我看向他,说:“我没有你那样的妈妈和姐姐,也没有你那样的家世,我……我只有我爸爸了。我不会耍花招的,什么条件我都答应。”
繁华神色放软,“你还有我啊。”
他说着,抚了抚我的背,轻吻我的脸颊,“别怕,我妈妈的确很生气,我暂时说不通她,但她绝不会伤害你爸爸,她不是那种人。”
我没说话。
我只想哭。
他妈妈不是那种人,他们家的每一个人都好得像圣母一样。
只有我水性杨花,我恶毒,我虚伪,他还说我什么来着?
反正,只有我不是好人。
所以,他们谁都可以欺负我。
我其实不想哭的,但这些事真的太让人焦心了,我忍不住掉了一会儿眼泪。
这时,繁华又拿起餐巾,在我的脸上沾了沾。
我侧开脸企图躲避,他却按住了我的脸颊,吻了过来。
我心烦至极,忍不住合上牙齿。
我自是不留情的,因此繁华吃痛,喉间发出一声呜咽,却并没有松懈,而是弯起了嘴角。
直到我再也不反抗了,繁华才松了口。
“昨天是我不对。
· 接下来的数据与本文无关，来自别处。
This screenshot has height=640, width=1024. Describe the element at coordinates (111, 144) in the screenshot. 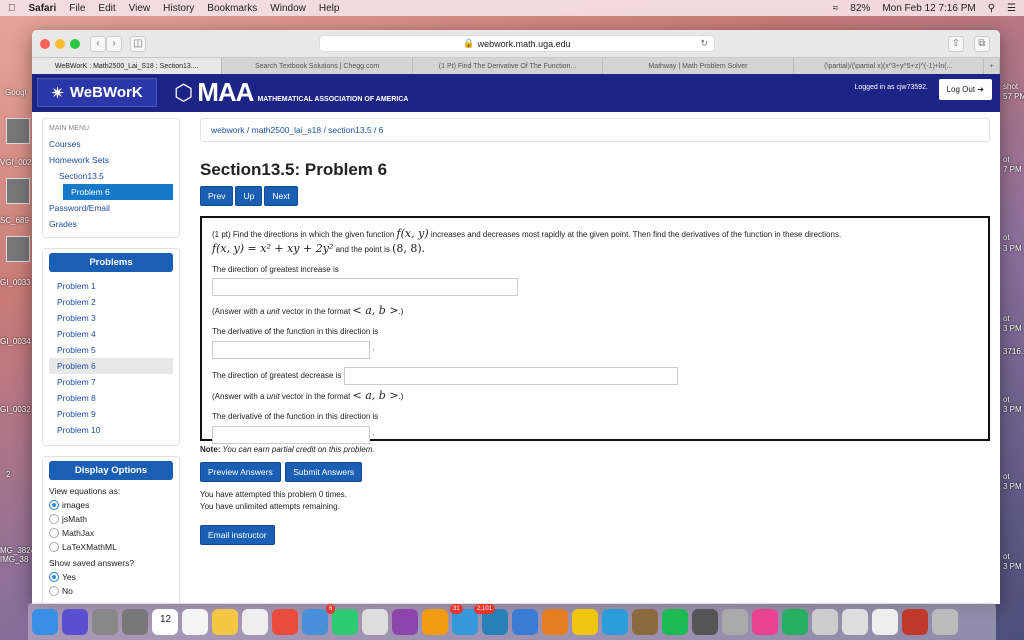

I see `courses-link: Courses` at that location.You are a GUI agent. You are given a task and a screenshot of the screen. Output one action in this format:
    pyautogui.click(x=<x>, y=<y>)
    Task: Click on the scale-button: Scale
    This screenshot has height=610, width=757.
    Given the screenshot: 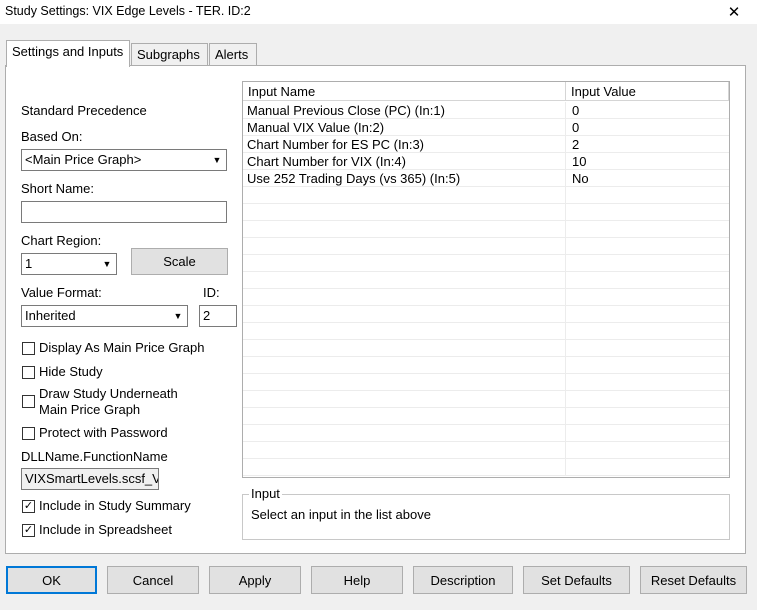 What is the action you would take?
    pyautogui.click(x=180, y=262)
     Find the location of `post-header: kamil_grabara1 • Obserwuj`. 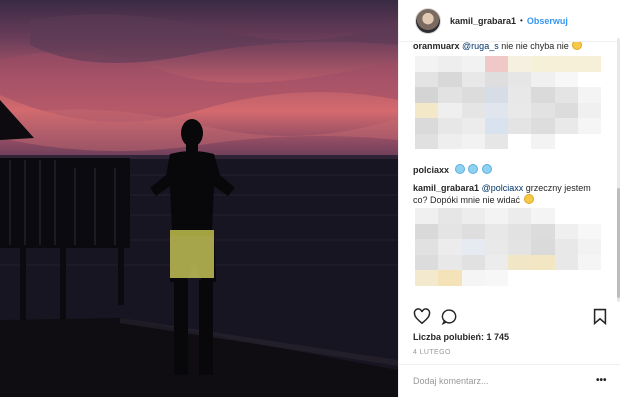

post-header: kamil_grabara1 • Obserwuj is located at coordinates (510, 21).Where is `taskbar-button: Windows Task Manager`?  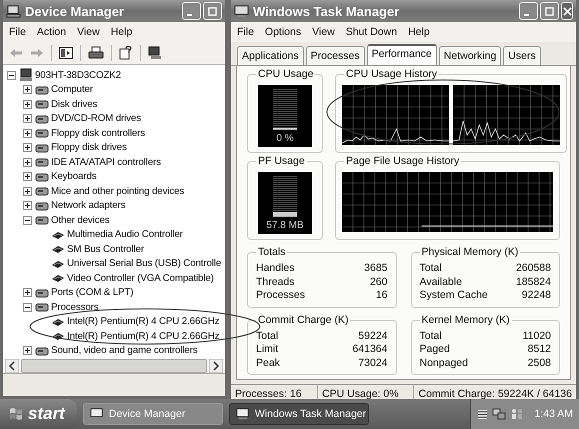 taskbar-button: Windows Task Manager is located at coordinates (298, 414).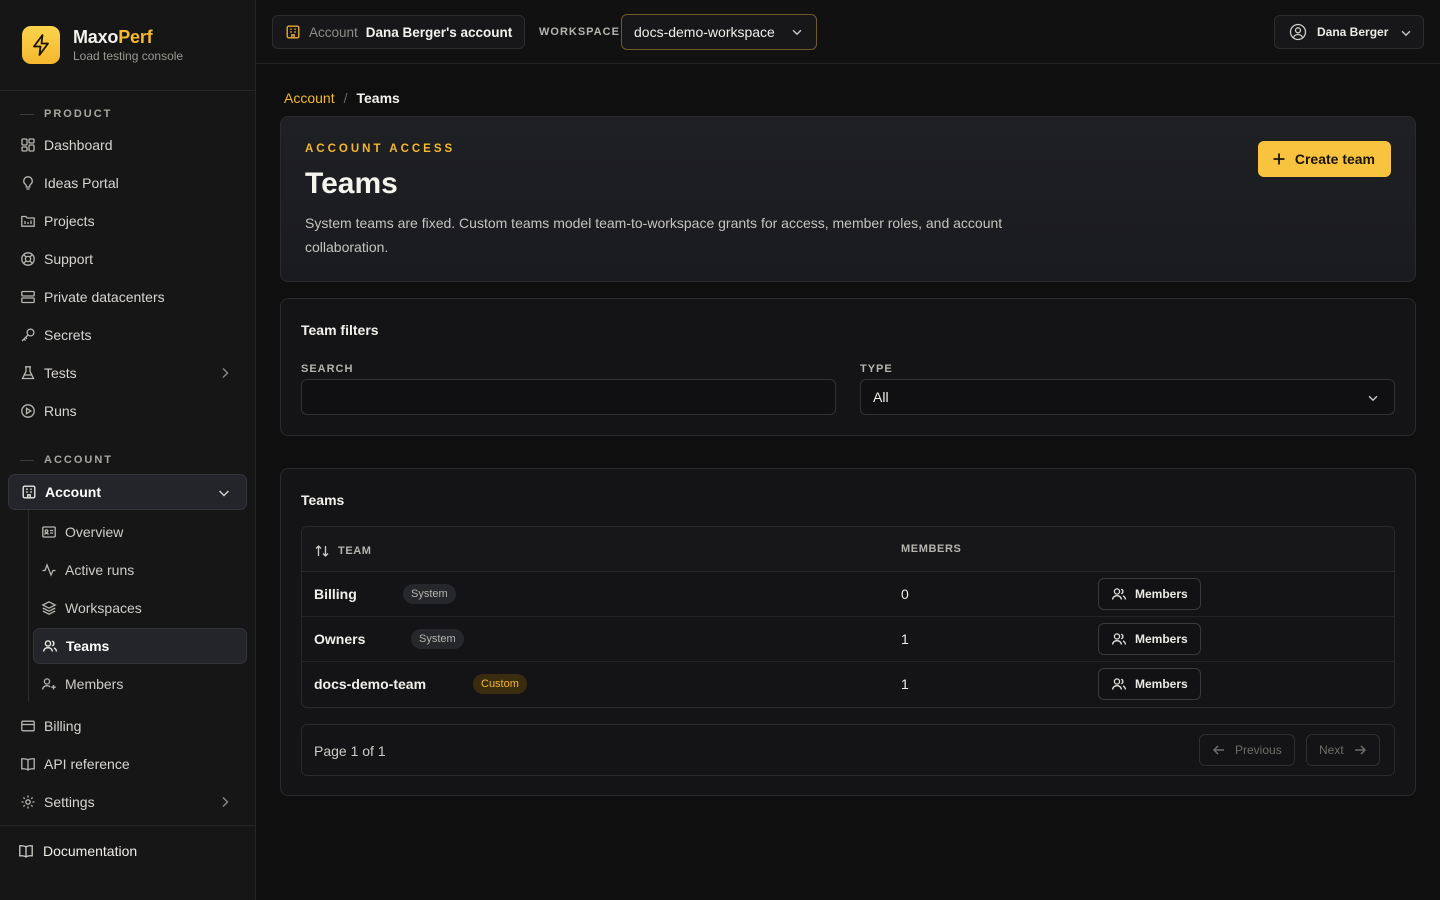 This screenshot has width=1440, height=900. What do you see at coordinates (63, 726) in the screenshot?
I see `sidebar-item-label: Billing` at bounding box center [63, 726].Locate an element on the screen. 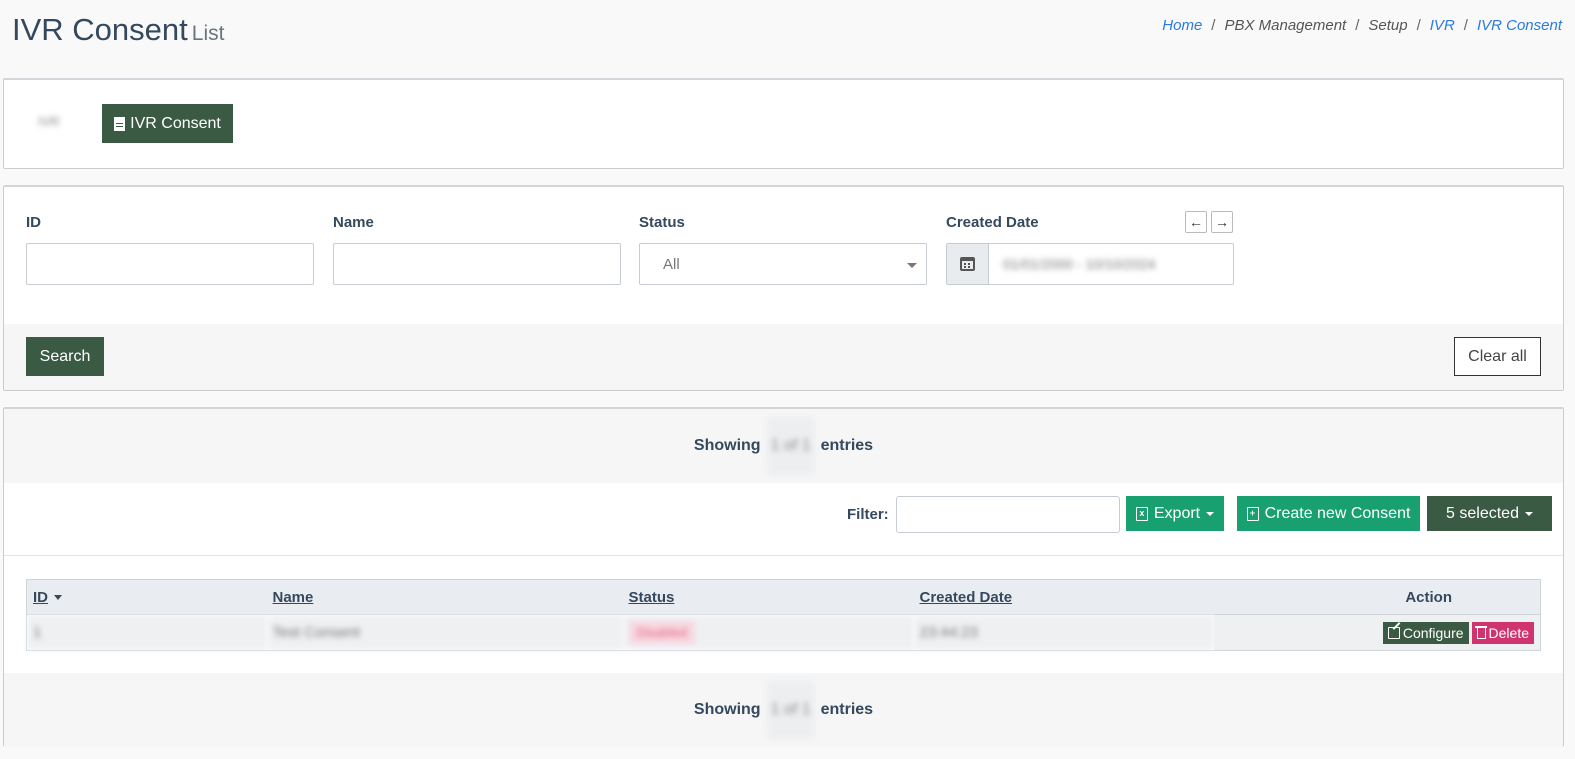  create-consent-button: + Create new Consent is located at coordinates (1328, 514).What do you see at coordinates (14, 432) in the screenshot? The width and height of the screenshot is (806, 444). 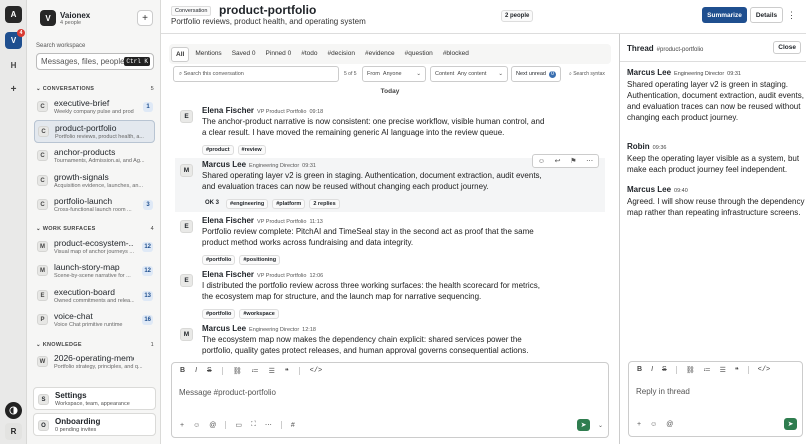 I see `user-avatar: R` at bounding box center [14, 432]. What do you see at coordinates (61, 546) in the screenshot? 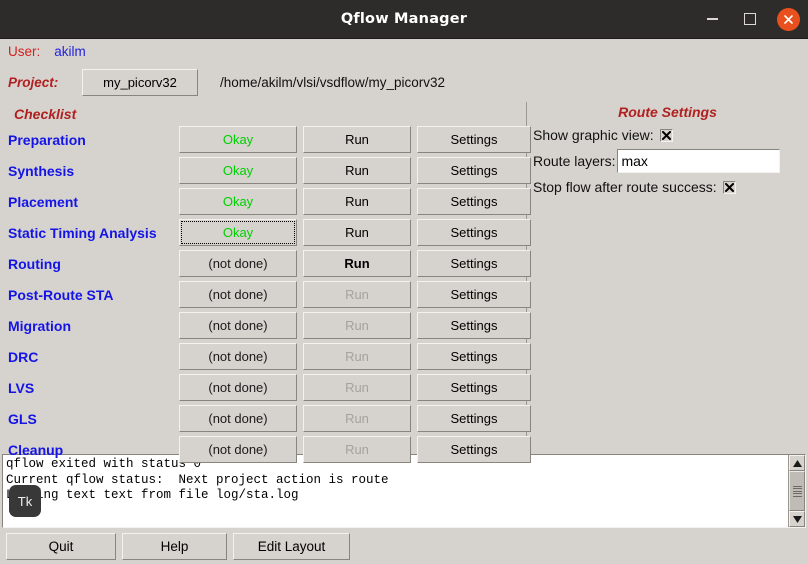
I see `quit-button: Quit` at bounding box center [61, 546].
”他抚着我的脸,神情温柔而专注,“虽然你太胡闹了,但我不该对你发脾气。对不起。”
我没说话,看向别处,避开了他的目光。
“其实我也很开心的,”他说着,又搂紧了我,低低地说,“你没事真的太好了。”
我没有动,也没有说话。
对于他的情话,我没有半点兴趣。
他就是在拿我当傻子哄。
繁华抱了老半天,才松开手,侧脸看了看自己的肩膀,弯起了唇角:“抹了多少粉?”
他的白衬衫上落了许多粉底的浅白。
我说:“脸太花了,太少了遮不住。”
“那就不要化啊。”他说着,摘掉了我头上的假发,放到桌上,说,“也不要戴这东西,多难受。”
头上一下就轻了许多,是挺舒服,但我很别扭,拿起假发,戴到头上,说:“你别总摘它。”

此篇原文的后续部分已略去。